_Material for this exercise_
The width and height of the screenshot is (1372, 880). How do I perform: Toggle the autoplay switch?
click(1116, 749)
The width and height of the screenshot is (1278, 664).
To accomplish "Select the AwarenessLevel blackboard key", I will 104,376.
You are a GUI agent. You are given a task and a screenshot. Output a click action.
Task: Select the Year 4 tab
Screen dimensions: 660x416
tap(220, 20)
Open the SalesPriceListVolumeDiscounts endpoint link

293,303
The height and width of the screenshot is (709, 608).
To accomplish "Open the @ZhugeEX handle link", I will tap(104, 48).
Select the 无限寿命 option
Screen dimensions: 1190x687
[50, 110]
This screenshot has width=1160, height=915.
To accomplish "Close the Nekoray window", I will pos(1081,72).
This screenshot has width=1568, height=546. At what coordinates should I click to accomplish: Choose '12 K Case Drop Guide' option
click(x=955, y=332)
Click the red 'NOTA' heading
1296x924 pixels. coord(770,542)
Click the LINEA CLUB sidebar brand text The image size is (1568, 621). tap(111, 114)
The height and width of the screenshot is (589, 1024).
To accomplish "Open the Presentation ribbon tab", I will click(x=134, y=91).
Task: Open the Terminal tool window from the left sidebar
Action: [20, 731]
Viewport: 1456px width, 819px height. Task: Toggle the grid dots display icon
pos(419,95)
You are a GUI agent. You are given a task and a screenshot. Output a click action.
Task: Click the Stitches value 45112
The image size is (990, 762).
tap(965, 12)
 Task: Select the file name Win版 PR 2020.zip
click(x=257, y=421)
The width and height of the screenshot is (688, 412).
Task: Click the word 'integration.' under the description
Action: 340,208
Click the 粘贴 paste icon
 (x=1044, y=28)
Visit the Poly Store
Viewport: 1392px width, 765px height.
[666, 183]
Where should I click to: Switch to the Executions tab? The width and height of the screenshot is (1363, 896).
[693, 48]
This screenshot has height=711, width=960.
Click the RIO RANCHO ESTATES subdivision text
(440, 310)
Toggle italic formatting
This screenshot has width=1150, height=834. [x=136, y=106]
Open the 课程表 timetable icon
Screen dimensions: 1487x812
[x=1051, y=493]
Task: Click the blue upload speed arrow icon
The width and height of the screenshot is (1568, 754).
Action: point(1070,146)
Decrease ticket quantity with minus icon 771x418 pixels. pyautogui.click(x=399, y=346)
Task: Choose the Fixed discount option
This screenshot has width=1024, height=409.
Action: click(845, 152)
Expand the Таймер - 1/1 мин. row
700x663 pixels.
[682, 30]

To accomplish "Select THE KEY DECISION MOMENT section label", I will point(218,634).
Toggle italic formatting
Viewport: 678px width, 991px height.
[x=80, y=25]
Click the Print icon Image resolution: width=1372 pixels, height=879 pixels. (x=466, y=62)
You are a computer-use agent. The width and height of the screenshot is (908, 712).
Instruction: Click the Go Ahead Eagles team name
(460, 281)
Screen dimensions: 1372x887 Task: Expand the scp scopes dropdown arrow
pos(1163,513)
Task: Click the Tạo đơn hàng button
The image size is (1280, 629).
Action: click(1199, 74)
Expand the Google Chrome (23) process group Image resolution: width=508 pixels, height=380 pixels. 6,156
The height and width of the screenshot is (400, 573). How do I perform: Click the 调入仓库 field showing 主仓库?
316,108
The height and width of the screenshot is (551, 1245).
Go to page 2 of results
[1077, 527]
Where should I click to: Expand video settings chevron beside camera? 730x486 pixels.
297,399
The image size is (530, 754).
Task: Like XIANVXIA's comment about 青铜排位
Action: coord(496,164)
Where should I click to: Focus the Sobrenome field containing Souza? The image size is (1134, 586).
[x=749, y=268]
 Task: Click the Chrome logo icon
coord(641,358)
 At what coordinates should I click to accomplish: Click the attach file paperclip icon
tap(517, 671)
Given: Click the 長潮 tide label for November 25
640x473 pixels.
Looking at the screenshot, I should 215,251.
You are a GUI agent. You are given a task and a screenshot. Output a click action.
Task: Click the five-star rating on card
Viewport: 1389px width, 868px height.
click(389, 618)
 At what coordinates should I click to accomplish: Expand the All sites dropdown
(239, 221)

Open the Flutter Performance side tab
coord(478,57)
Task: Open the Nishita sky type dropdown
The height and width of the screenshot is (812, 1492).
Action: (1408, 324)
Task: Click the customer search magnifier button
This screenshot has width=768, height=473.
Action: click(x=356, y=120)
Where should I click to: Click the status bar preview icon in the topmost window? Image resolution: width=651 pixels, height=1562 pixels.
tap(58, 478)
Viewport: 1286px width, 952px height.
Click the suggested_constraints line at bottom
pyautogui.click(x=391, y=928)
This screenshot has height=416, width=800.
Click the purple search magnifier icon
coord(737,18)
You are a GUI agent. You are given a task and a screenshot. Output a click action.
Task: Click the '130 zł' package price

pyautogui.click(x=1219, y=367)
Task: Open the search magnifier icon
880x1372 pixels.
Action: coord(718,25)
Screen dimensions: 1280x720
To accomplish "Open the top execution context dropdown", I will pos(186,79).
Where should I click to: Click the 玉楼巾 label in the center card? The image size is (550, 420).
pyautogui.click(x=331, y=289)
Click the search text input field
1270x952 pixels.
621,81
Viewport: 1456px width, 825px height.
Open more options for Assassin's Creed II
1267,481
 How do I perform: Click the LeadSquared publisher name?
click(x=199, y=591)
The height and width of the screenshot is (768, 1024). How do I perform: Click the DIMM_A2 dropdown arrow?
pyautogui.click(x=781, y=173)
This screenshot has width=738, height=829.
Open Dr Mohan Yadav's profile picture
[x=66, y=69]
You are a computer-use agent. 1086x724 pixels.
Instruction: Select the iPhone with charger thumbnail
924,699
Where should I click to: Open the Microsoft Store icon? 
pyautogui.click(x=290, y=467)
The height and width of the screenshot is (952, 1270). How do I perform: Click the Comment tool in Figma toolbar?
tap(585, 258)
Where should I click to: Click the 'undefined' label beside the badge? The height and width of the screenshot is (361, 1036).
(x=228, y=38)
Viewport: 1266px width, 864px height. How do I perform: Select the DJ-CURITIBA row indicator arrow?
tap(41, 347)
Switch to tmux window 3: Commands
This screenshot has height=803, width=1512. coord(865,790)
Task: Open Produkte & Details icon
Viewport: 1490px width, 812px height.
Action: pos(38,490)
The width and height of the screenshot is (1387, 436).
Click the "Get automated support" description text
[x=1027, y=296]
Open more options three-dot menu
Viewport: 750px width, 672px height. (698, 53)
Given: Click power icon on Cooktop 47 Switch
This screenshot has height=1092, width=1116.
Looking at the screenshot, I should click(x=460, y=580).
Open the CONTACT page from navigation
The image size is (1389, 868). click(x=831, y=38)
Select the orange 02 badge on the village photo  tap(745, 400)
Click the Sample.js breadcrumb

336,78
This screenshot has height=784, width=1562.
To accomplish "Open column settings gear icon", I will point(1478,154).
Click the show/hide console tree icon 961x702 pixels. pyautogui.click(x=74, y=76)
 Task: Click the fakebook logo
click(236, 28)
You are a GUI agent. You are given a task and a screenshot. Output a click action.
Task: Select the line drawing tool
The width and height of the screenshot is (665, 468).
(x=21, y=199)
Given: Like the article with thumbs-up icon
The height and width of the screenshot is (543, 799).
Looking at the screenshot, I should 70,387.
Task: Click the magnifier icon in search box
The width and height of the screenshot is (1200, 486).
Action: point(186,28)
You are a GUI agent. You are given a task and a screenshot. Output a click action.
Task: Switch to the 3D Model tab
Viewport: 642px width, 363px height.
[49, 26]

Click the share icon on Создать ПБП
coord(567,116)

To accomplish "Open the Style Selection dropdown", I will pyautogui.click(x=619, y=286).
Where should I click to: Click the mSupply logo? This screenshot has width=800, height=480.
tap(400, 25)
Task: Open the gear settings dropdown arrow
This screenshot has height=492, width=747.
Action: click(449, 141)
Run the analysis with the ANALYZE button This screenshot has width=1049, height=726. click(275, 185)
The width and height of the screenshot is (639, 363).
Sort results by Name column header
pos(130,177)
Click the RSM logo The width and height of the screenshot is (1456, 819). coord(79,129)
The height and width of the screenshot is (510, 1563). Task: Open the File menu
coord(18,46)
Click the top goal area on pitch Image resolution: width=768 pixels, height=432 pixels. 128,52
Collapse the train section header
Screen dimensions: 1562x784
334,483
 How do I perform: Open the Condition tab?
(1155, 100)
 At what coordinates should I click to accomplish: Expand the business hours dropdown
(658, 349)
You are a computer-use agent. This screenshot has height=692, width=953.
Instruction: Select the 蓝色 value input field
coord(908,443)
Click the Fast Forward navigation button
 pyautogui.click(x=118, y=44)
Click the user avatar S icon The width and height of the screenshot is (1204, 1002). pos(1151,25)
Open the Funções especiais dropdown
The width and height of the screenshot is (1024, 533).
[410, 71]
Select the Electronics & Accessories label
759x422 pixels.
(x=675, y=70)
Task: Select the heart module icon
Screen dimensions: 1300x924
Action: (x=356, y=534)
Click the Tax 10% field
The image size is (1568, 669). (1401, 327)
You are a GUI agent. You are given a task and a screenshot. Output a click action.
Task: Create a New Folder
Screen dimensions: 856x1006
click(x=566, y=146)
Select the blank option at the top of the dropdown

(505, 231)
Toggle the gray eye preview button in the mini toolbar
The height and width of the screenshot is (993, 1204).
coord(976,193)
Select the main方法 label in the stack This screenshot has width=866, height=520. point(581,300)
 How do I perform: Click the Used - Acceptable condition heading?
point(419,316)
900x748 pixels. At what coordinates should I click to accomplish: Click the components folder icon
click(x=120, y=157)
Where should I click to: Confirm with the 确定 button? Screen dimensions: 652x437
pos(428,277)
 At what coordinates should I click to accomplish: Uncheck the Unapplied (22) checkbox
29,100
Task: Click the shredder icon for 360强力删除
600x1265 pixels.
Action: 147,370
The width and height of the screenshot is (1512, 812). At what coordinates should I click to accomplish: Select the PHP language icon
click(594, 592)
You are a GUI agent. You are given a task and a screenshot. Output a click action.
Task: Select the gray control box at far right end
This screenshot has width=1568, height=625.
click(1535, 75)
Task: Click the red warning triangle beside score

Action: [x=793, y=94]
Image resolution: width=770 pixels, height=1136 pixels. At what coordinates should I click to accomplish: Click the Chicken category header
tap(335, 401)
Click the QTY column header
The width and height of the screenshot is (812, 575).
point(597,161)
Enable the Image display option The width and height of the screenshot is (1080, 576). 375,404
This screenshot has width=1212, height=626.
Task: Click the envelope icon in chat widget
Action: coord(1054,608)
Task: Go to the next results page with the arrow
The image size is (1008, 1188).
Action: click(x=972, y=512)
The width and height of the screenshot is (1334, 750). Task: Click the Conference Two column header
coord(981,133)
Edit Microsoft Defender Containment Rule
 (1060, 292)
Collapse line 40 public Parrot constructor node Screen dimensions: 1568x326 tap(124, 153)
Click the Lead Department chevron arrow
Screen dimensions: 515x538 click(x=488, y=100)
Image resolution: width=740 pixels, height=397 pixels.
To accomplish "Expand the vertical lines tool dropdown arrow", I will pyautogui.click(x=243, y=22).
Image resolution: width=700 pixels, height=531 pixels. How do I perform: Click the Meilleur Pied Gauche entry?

_What you need to do_
Reproduce verbatim the stretch of rows above from the line containing "Task: Click the magnifier icon in search box" through the line containing "will pyautogui.click(x=619, y=286).", including both of those lines.

_Output_
Task: Click the magnifier icon in search box
The width and height of the screenshot is (1200, 486).
Action: point(186,28)
You are a GUI agent. You are given a task and a screenshot. Output a click action.
Task: Switch to the 3D Model tab
Viewport: 642px width, 363px height.
[49, 26]

Click the share icon on Создать ПБП
coord(567,116)

To accomplish "Open the Style Selection dropdown", I will pyautogui.click(x=619, y=286).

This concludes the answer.